It would be remiss of me to give the impression that this is a full-on Colin Firth vehicle like The King’s Speech, however, as once again he is essentially giving support to the leading lady (though a chick-flick this probably isn’t). On this occasion the top-billed star is Nicole Kidman, deploying a fairly solid English accent to match the movie’s greater London setting.

Kidman (adopting vaguely unflattering hair for the occasion) plays Christine, a youngish woman with a peculiar problem. (I say youngish because the film, for no very necessary reason, repeatedly states she is 40, a fair few years younger than the actress herself. Hmmm.) Following a traumatic incident in her past, she is afflicted with one of those rare and discriminating forms of amnesia most often to be found in movies: every night her memory resets, erasing the previous day’s recollections and leaving her with no idea of who or where she is.

Luckily the first person she meets every day (Firth, who has very good hair for his age now I think about it) is able to fill her in on minor details such as her name, who he is (Ben, her husband), what exactly is going on, and so on.

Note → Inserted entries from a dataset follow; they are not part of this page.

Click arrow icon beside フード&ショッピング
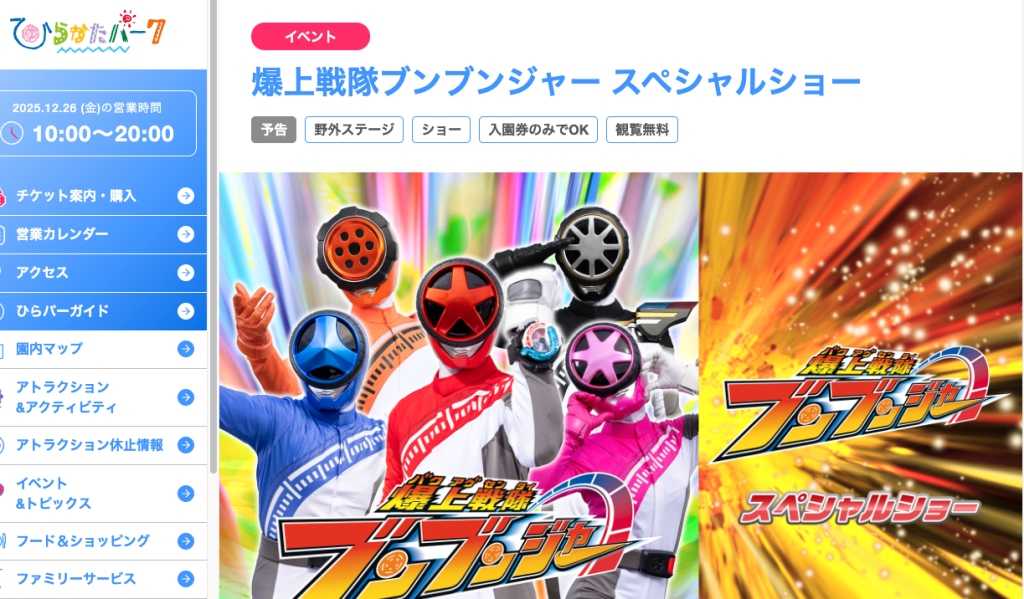This screenshot has width=1024, height=599. [x=185, y=541]
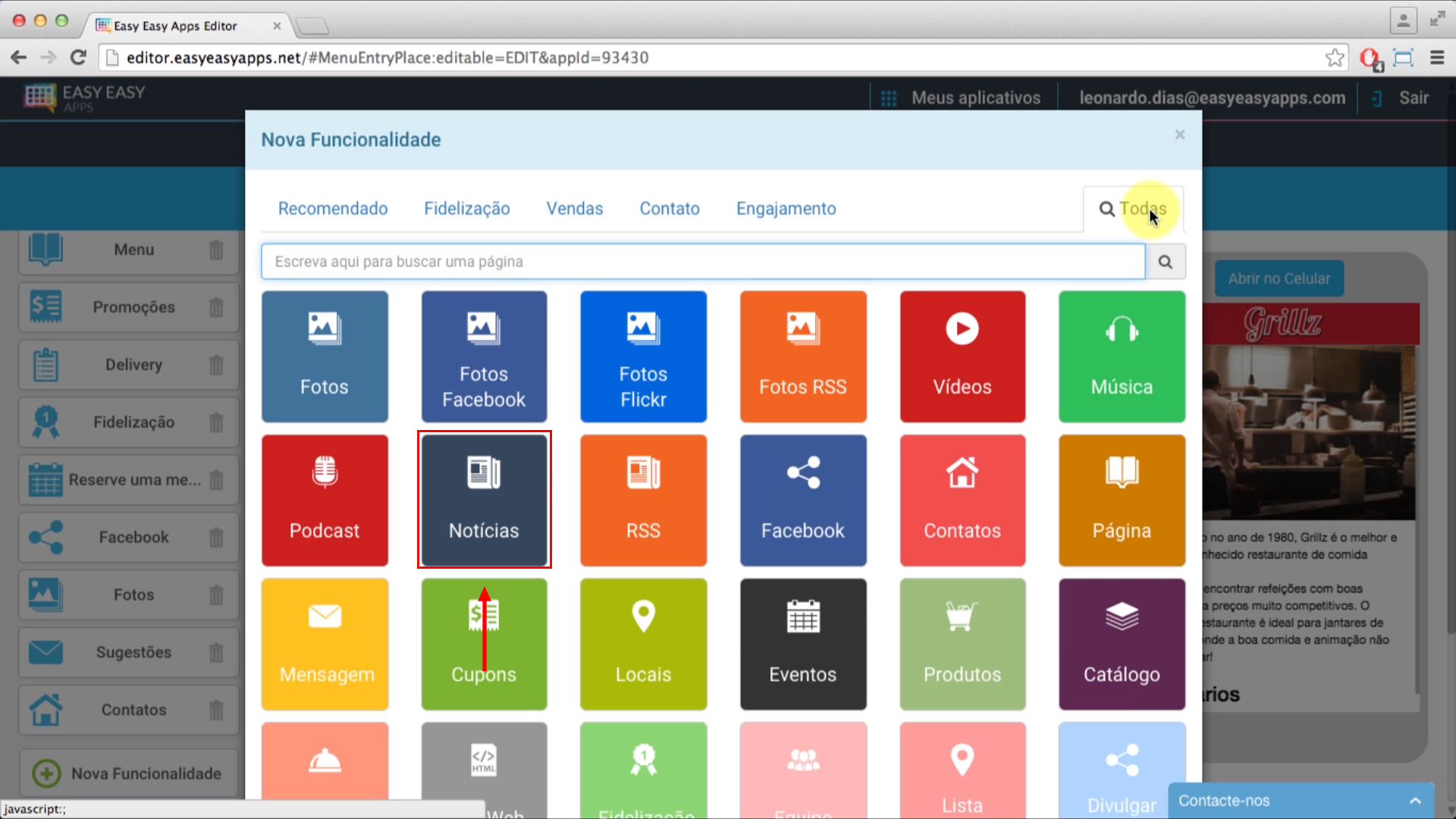Bookmark page with the star icon

click(1335, 58)
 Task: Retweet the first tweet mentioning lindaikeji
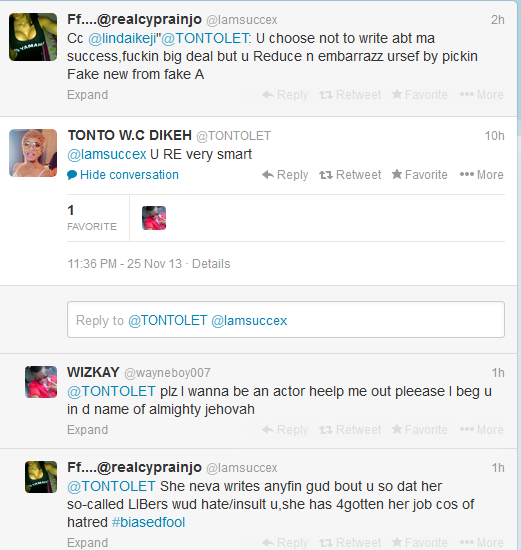click(350, 95)
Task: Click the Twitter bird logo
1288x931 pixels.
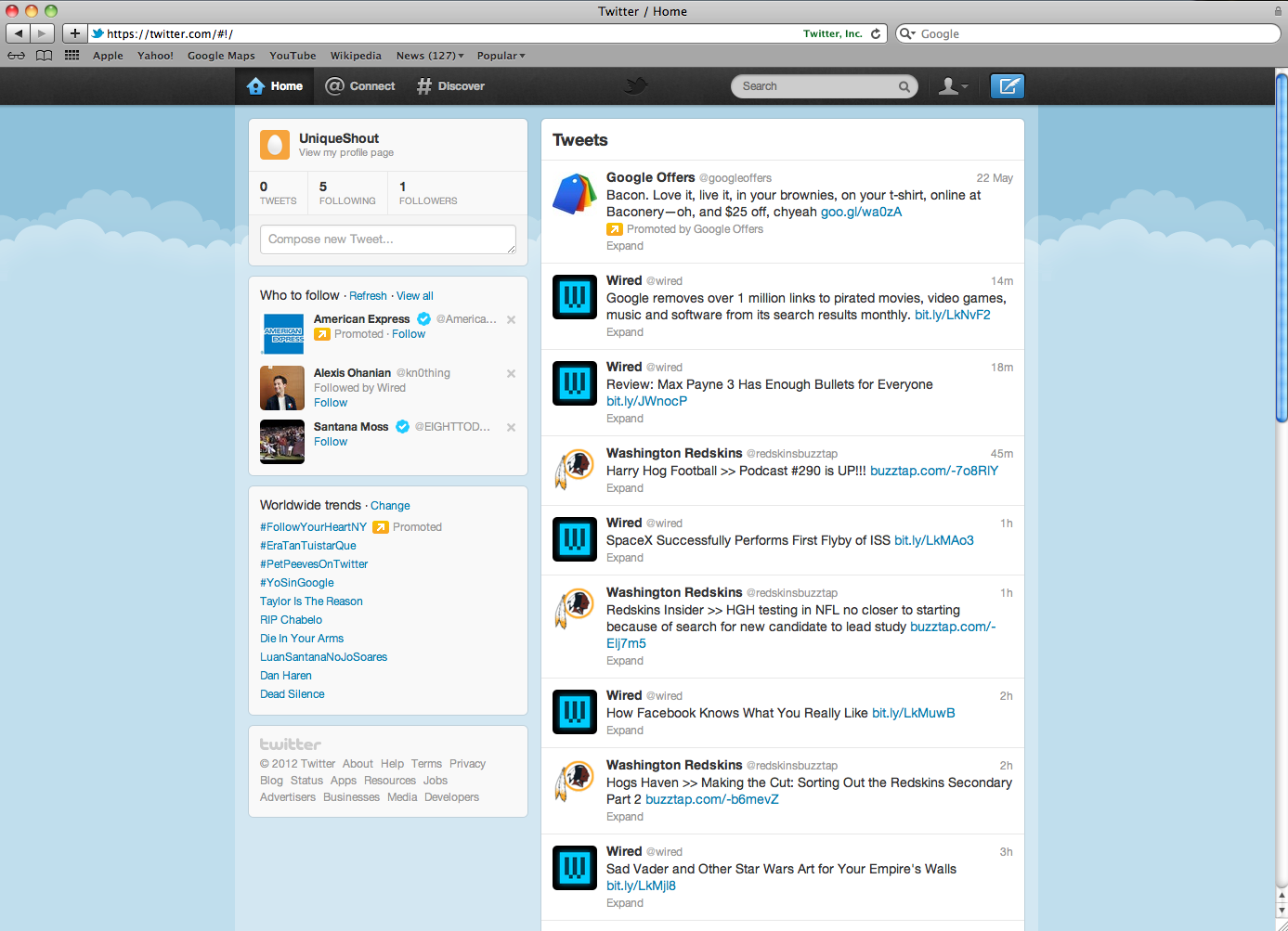Action: pyautogui.click(x=635, y=85)

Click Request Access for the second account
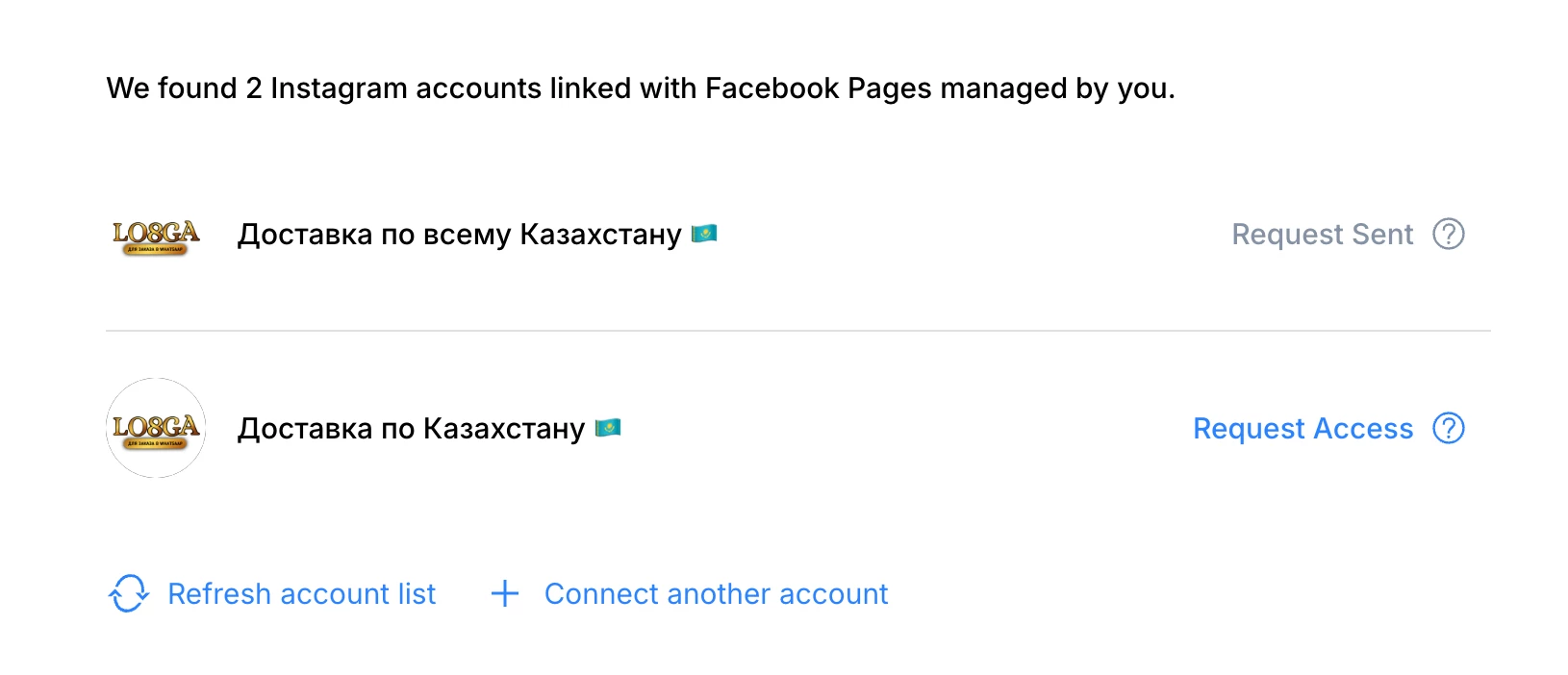[x=1302, y=428]
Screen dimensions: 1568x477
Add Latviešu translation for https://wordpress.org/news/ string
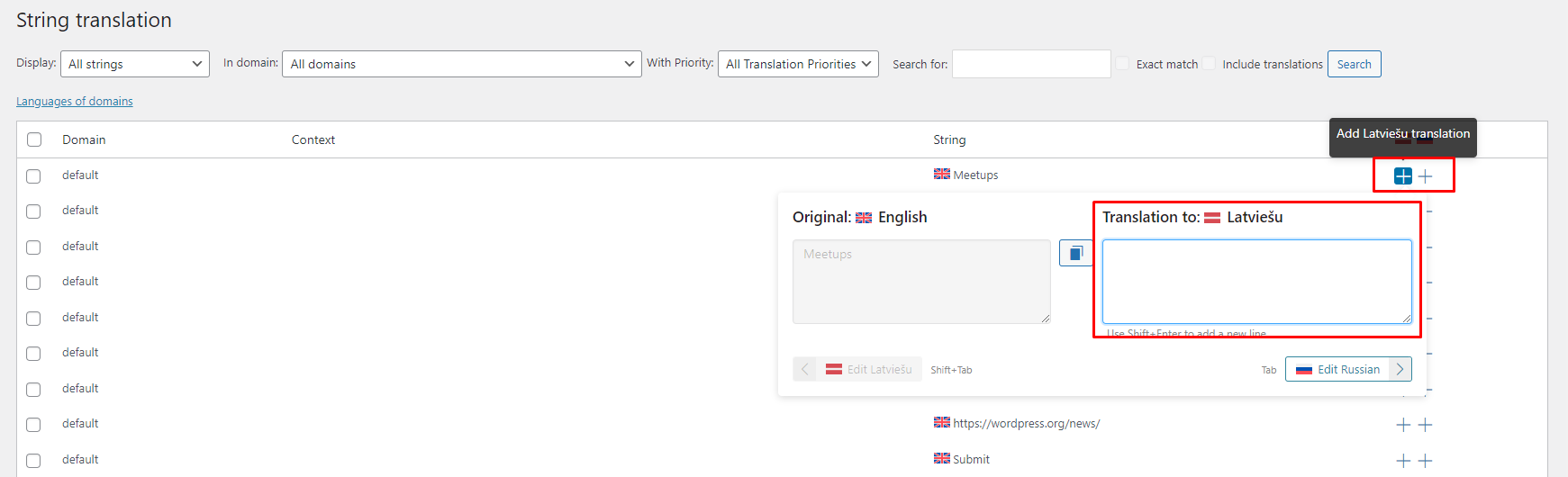(x=1402, y=425)
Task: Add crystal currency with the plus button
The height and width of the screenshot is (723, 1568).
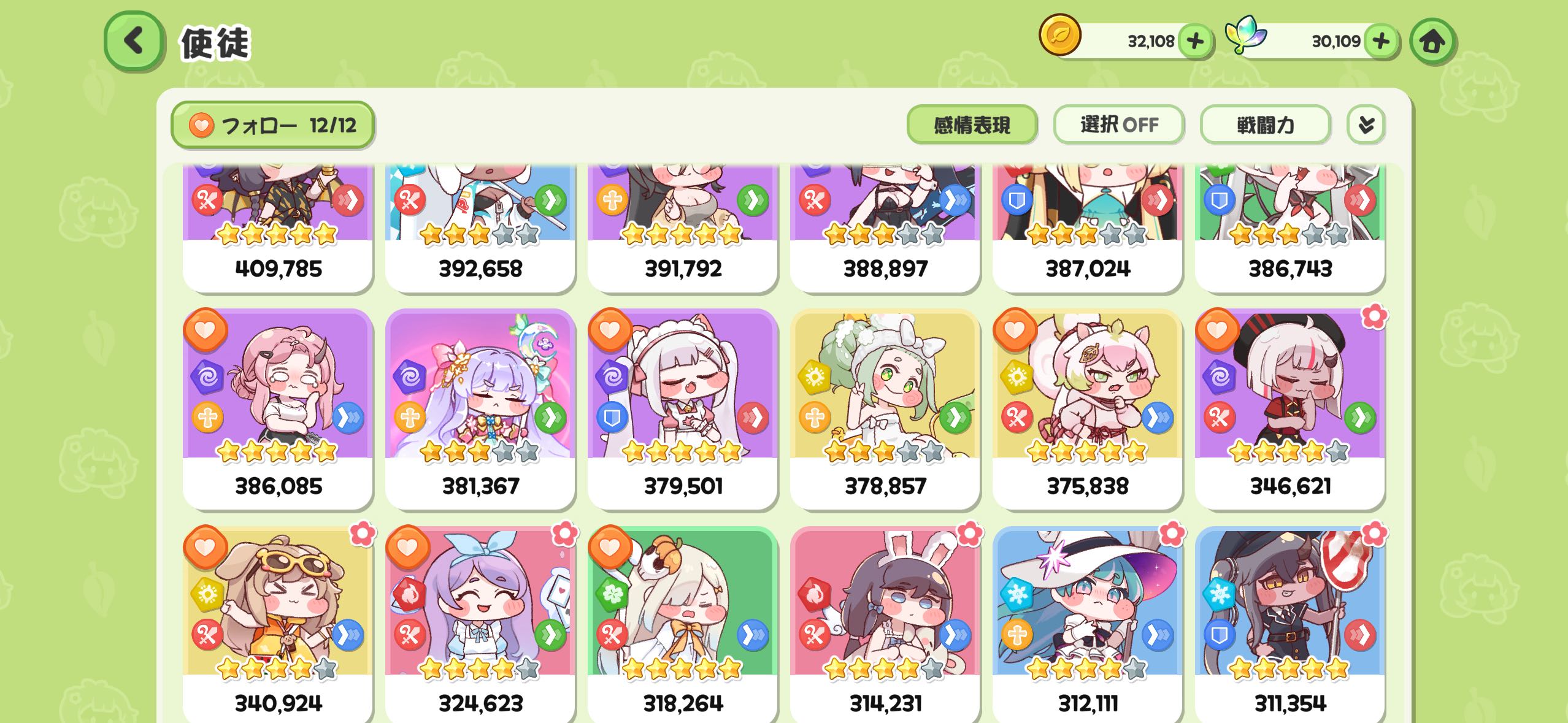Action: click(1381, 42)
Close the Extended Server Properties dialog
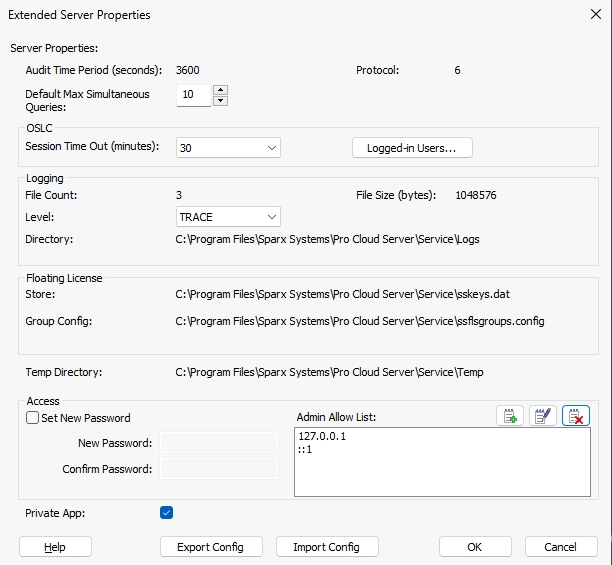Viewport: 612px width, 565px height. click(589, 15)
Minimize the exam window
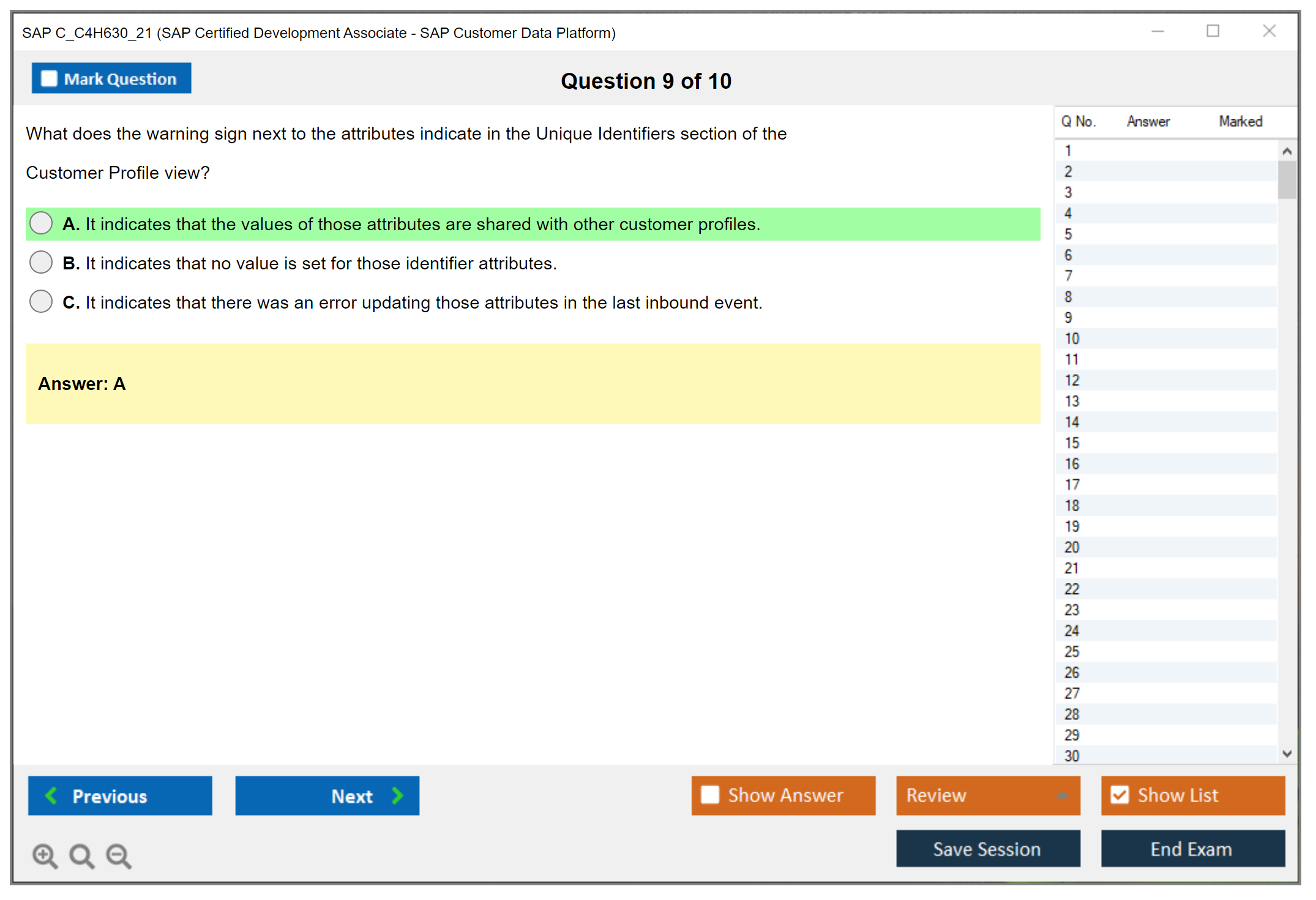1316x900 pixels. point(1157,31)
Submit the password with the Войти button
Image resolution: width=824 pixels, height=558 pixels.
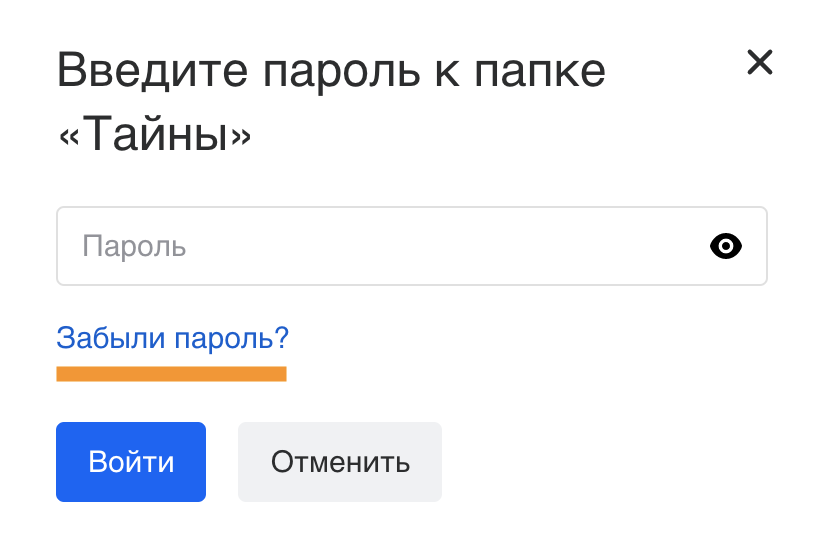131,462
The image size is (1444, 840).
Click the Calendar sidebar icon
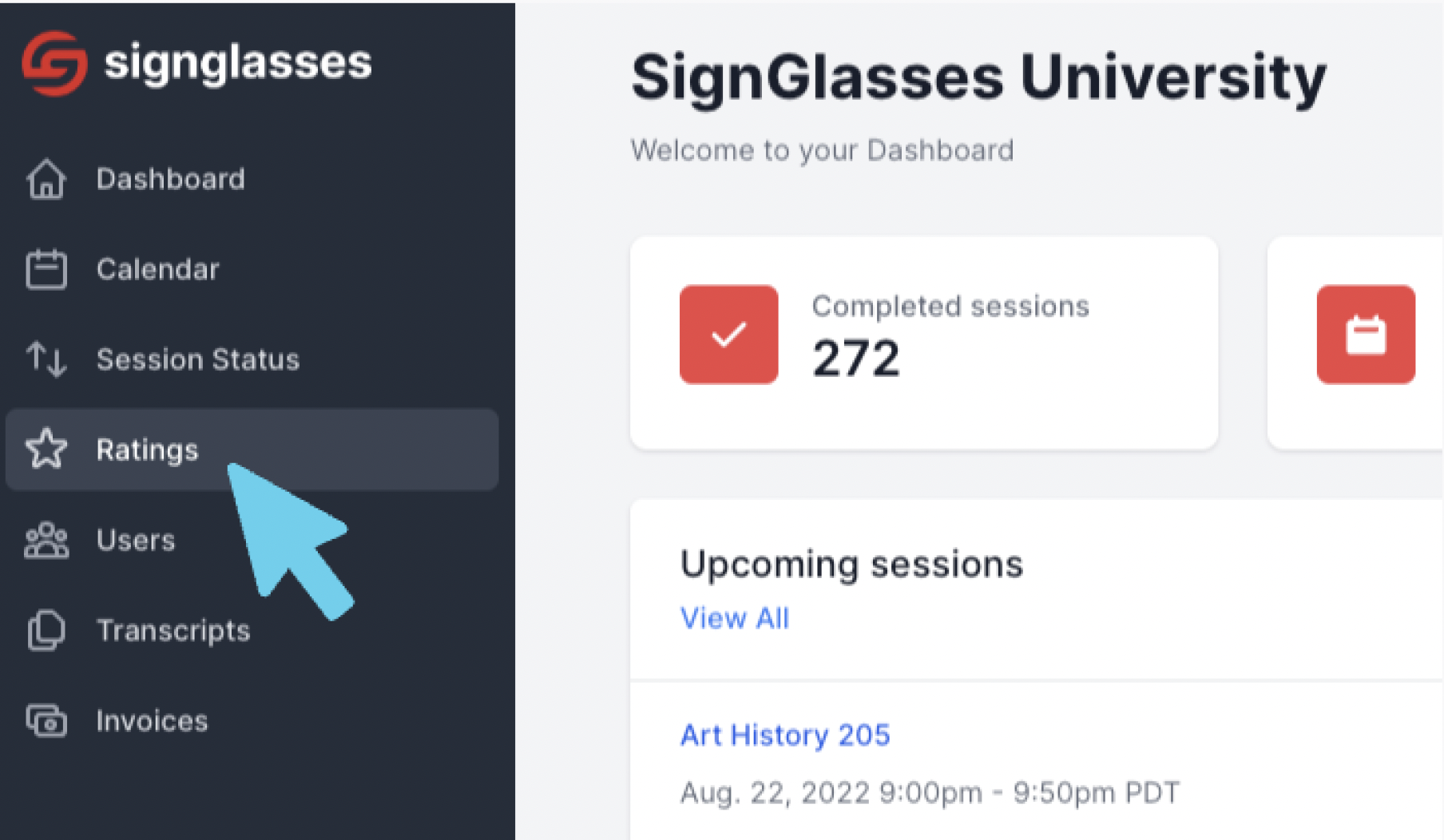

However, unbeknownst to Ben, Christine has embarked on a new course of therapy – or so it seems, anyway. A man (Mark Strong, who… well, you can’t have everything, can you) calls her up every morning claiming to be Dr Nasch, her neuropsychologist, and reminding her of the existence of a digital camera she is using as a sort of external back-up memory.

Naturally all this is very confusing to Christine, whose Movie Amnesia means that she has to take a lot of what she hears on trust. It just makes things worse when the things that Ben tell her seem not to tally with those she hears from Dr Nasch – Ben claims she was injured in a car accident, but according to the doctor she was the victim of a savage beating from an unknown assailant. Is everyone being completely straight with her? And can she possibly uncover the truth about her past?

Well, long-term moviewatchers will already know that the answers to these questions are ‘Almost certainly not’ and ‘Very probably’, for this wouldn’t be much of a thriller otherwise. And a thriller is ultimately what this is – the kind of mid-budget genre movie I seem to remember watching rather a lot when I first started reviewing movies on the internet (so watching Before I Go To Sleep was an oddly nostalgic experience for me). That said, the presence of a quality cast like this one means that the dramatic and emotional elements of the story have obviously been beefed up, possibly to the point where they could be accused of milking it a bit.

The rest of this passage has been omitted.